**Directions for this task:**
Substitute "Display area" for "Viewport" wherever it occurs in the items below. Leave all other text unchanged.

(Entries for locating text and elements)
* * *
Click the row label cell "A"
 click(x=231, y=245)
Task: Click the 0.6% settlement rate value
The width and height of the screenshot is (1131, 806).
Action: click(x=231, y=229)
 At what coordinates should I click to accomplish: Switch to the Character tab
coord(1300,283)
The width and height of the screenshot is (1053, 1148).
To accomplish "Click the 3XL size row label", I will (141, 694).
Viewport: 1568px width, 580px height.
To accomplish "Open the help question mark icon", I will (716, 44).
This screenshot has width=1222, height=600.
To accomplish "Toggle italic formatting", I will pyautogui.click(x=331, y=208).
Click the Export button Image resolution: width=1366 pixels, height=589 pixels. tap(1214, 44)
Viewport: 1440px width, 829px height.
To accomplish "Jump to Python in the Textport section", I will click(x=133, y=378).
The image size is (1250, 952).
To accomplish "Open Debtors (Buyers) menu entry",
* * *
**Complete response:**
Click the row label cell "A"
 click(x=231, y=245)
Task: Click the 0.6% settlement rate value
The width and height of the screenshot is (1131, 806).
Action: click(x=231, y=229)
 At what coordinates should I click to accomplish: Switch to the Character tab
coord(1300,283)
The width and height of the screenshot is (1053, 1148).
To accomplish "Click the 3XL size row label", I will (141, 694).
Display area: 1568px width, 580px height.
To accomplish "Open the help question mark icon", I will (716, 44).
This screenshot has width=1222, height=600.
To accomplish "Toggle italic formatting", I will pyautogui.click(x=331, y=208).
Click the Export button Image resolution: width=1366 pixels, height=589 pixels. tap(1214, 44)
Display area: 1440px width, 829px height.
To accomplish "Jump to Python in the Textport section", I will click(x=133, y=378).
The image size is (1250, 952).
To accomplish "Open Debtors (Buyers) menu entry",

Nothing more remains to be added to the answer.